- [THE PROBLEM]: Starting at the line that contains "This screenshot has height=558, width=1131.", please transcribe every line through the end of the entries, exactly and with no pictures.

- [Collected data entries]:
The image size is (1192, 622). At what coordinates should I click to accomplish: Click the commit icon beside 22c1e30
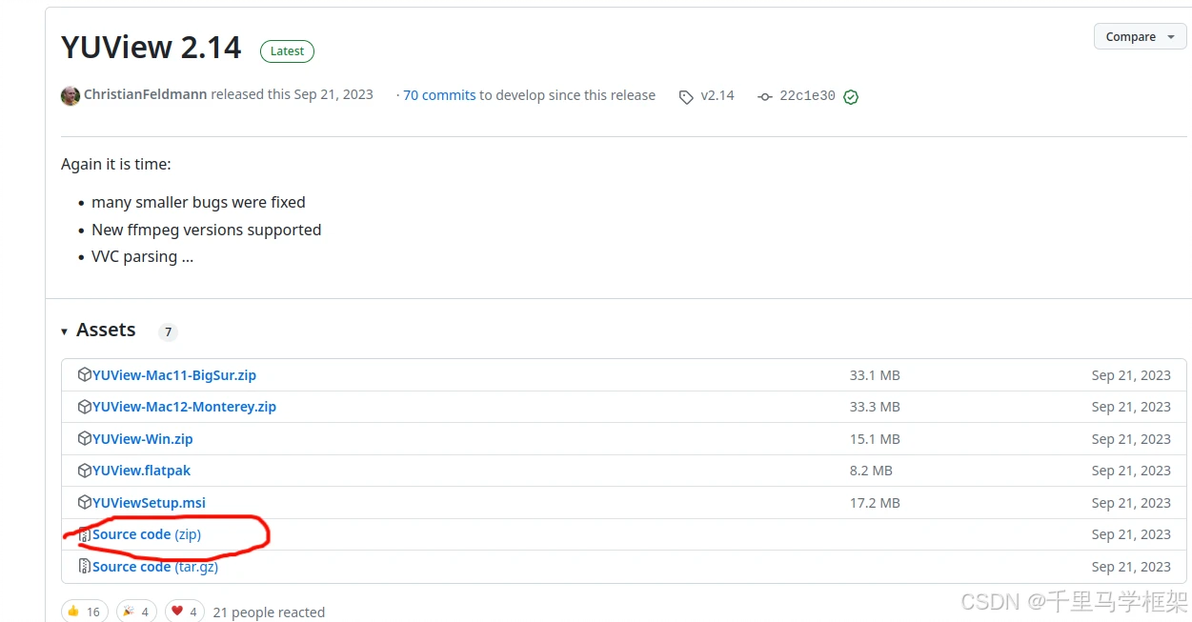pyautogui.click(x=765, y=97)
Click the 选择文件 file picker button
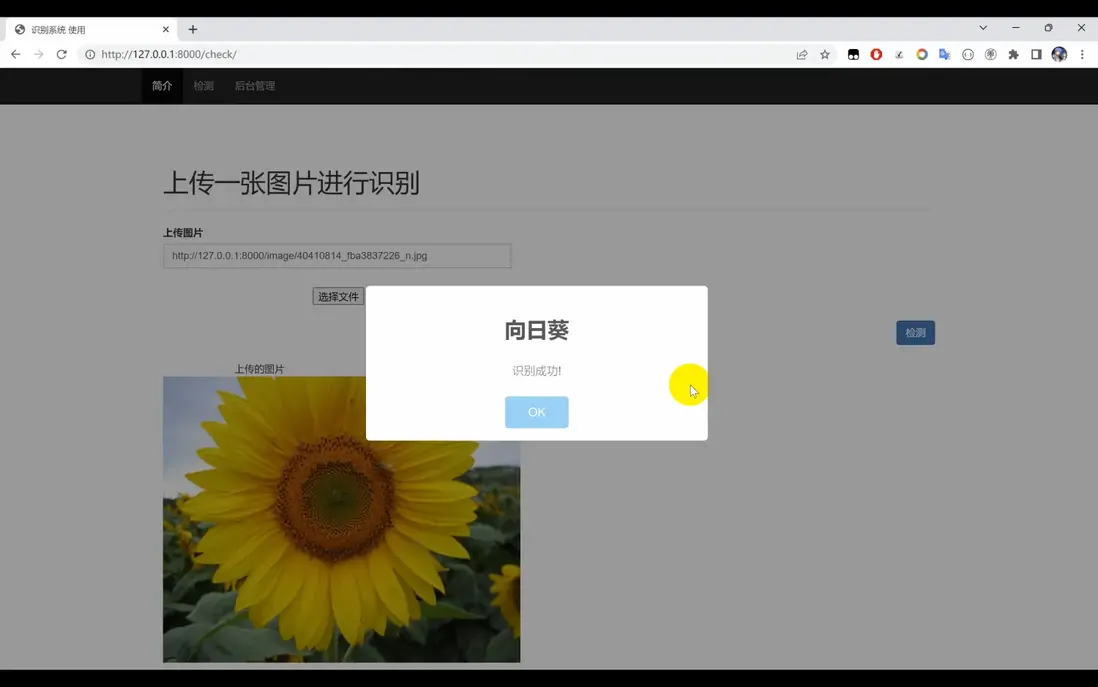This screenshot has height=687, width=1098. click(337, 296)
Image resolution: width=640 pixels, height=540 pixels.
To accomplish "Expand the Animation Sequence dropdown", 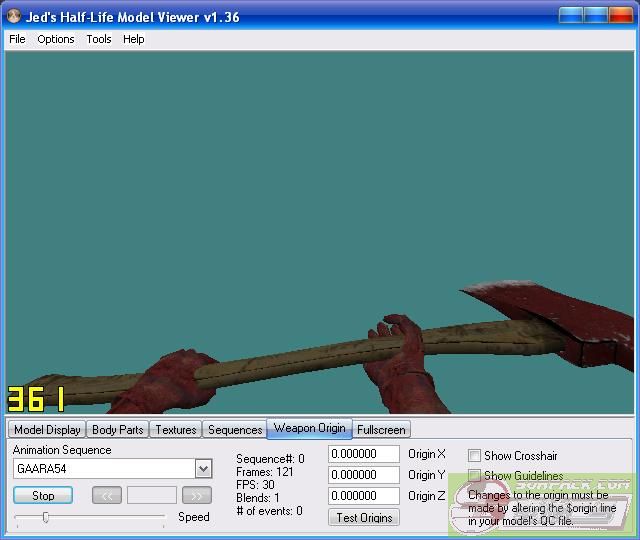I will (203, 469).
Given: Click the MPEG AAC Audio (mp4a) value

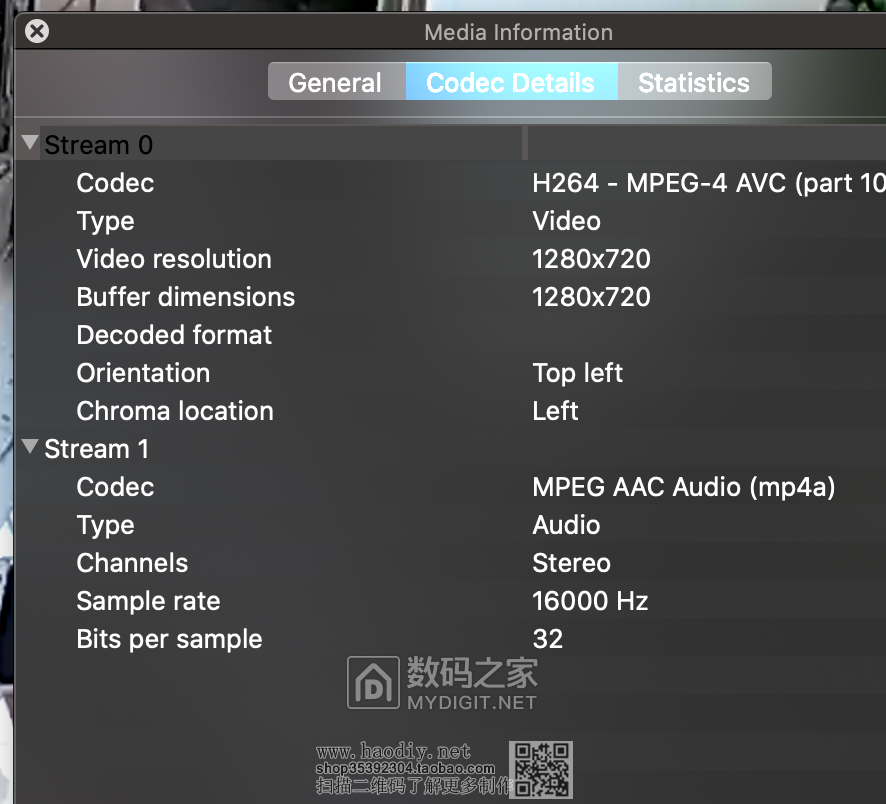Looking at the screenshot, I should (683, 487).
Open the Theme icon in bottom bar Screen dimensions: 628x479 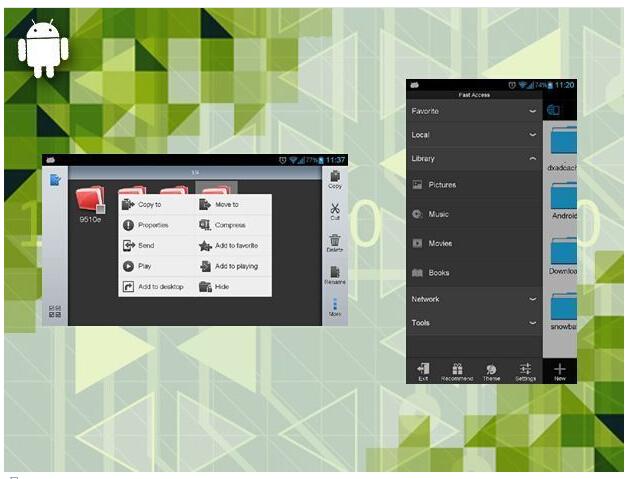click(x=491, y=369)
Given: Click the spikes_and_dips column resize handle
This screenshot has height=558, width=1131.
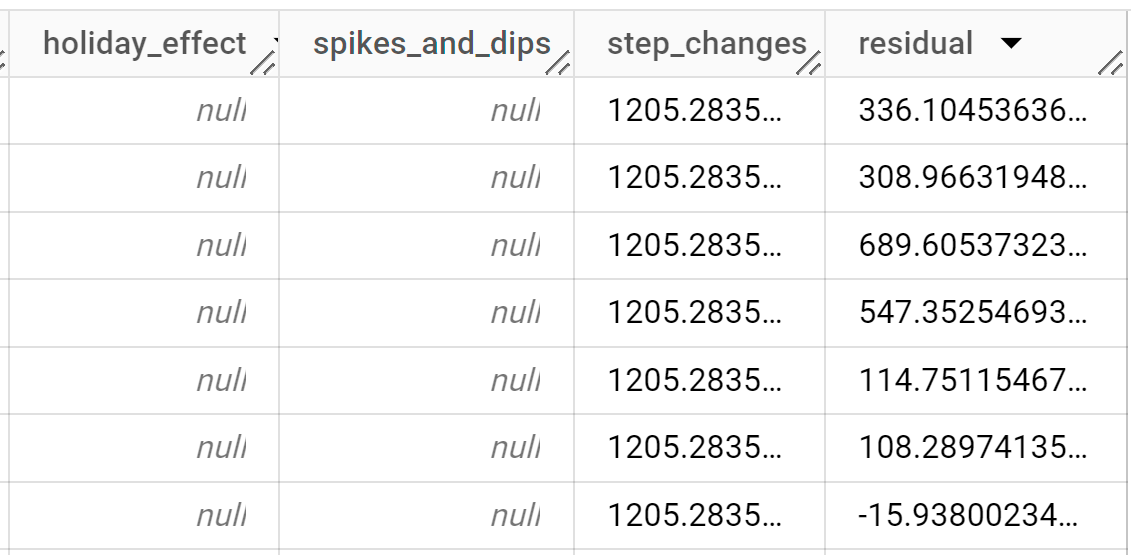Looking at the screenshot, I should [558, 65].
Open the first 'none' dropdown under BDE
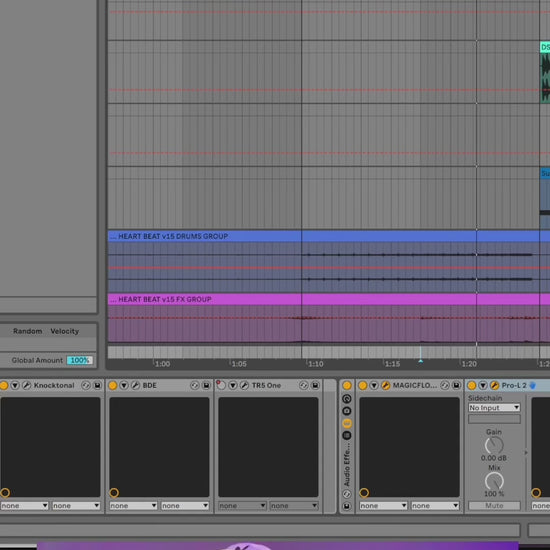This screenshot has width=550, height=550. pyautogui.click(x=133, y=505)
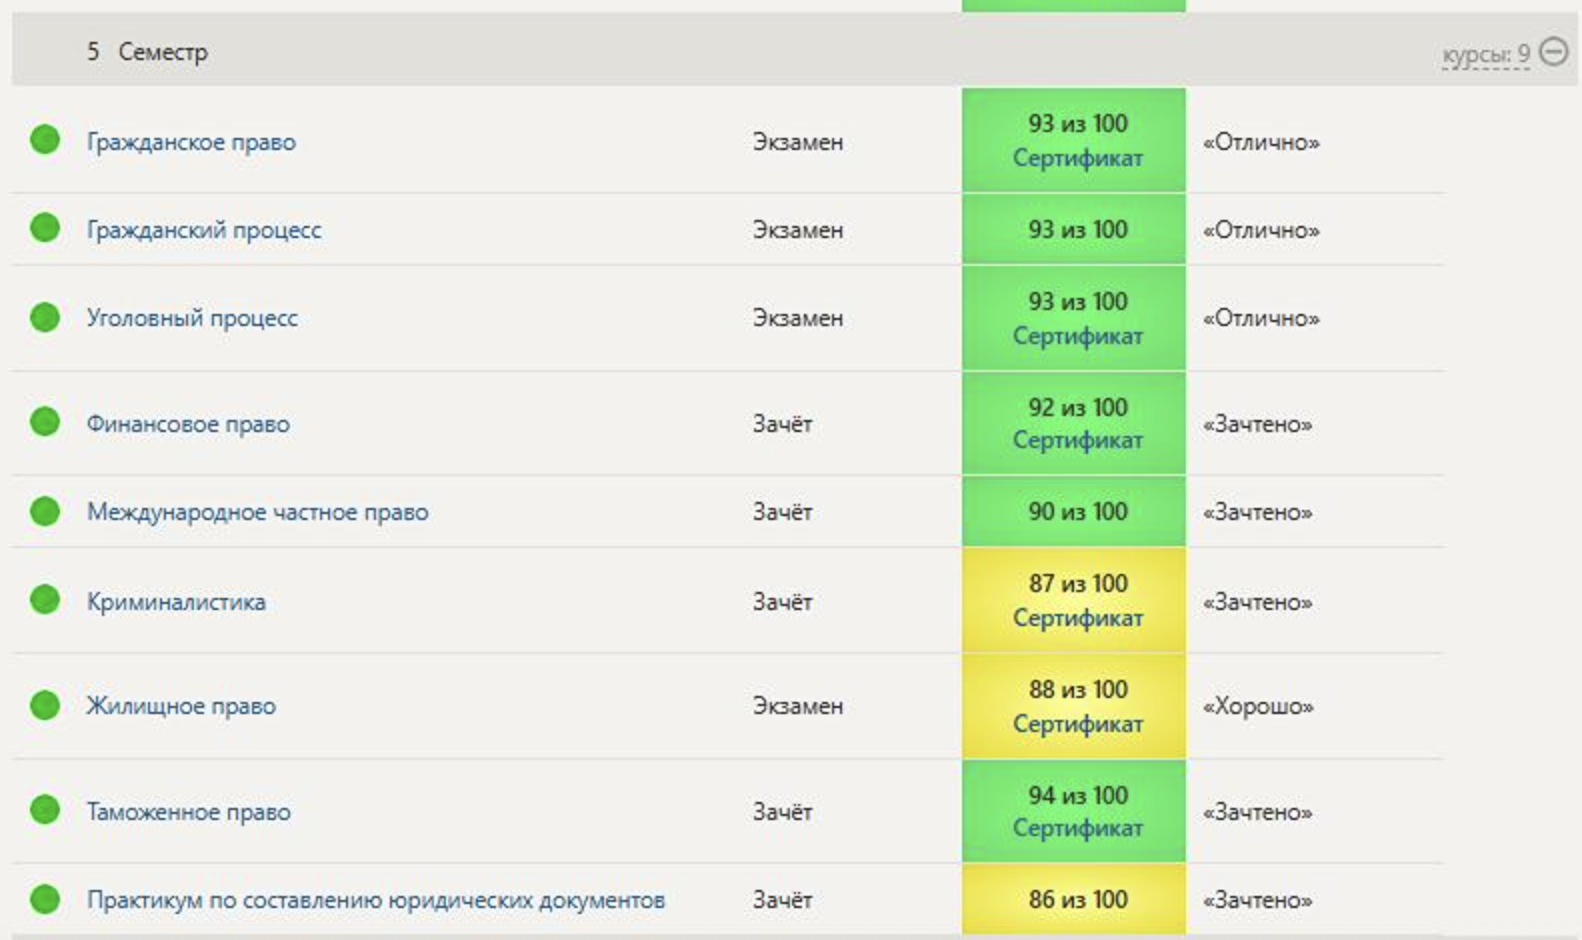Open Сертификат for Гражданское право
Screen dimensions: 1582x940
tap(1077, 158)
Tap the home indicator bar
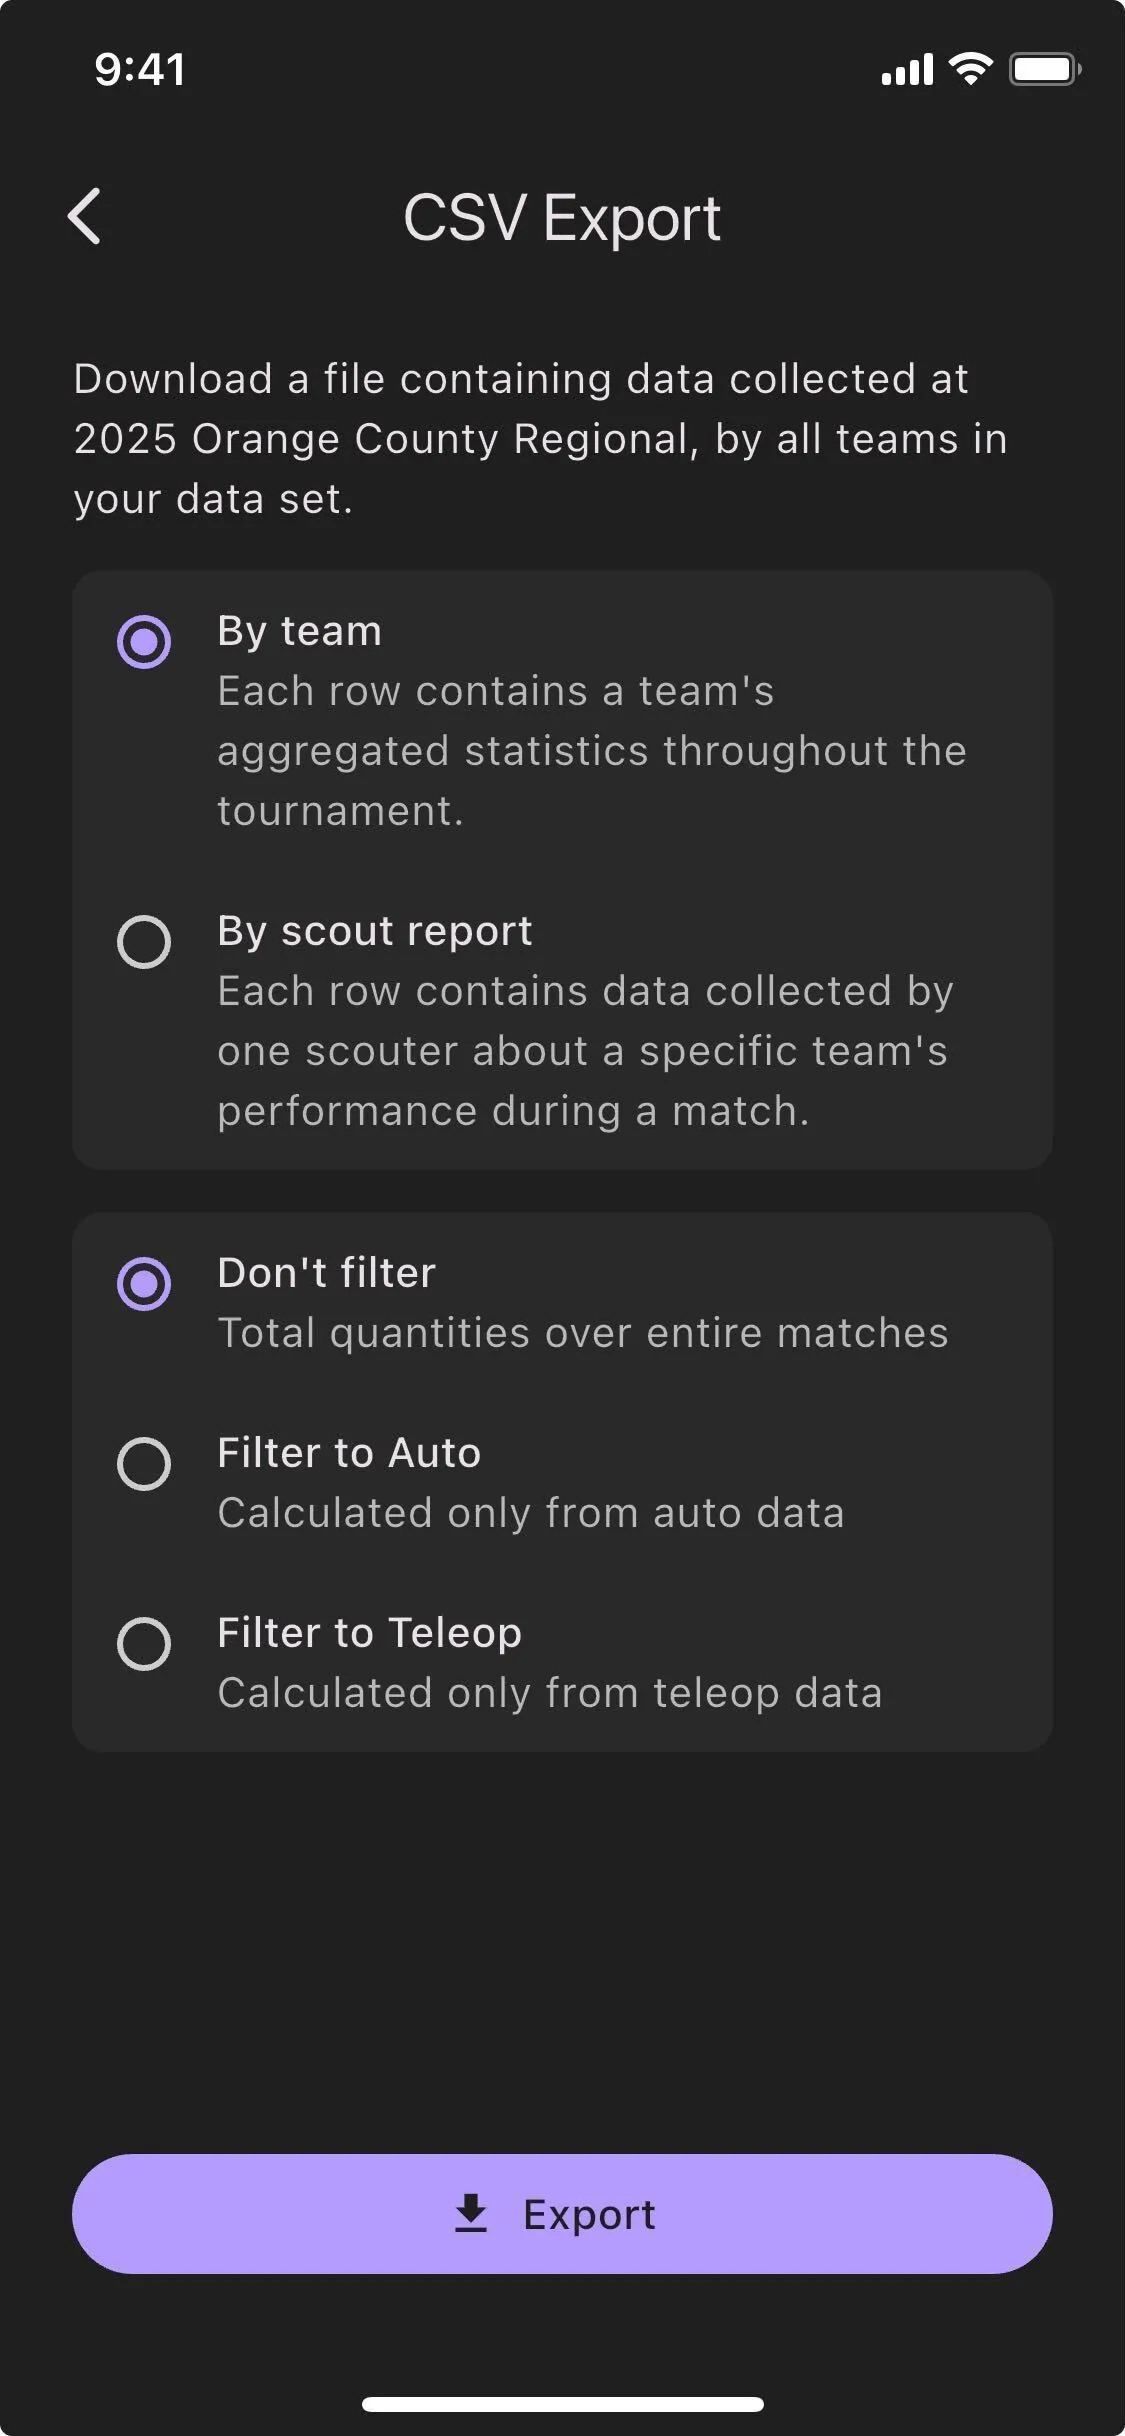The width and height of the screenshot is (1125, 2436). [x=562, y=2404]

- [ANSWER BOX]:
This screenshot has height=558, width=1131.
Looking at the screenshot, I should [558, 65].
Open the first 'none' dropdown under BDE
This screenshot has width=550, height=550. pyautogui.click(x=133, y=505)
Open Сертификат for Гражданское право
Screen dimensions: 1582x940
tap(1077, 158)
Tap the home indicator bar
The width and height of the screenshot is (1125, 2436). [x=562, y=2404]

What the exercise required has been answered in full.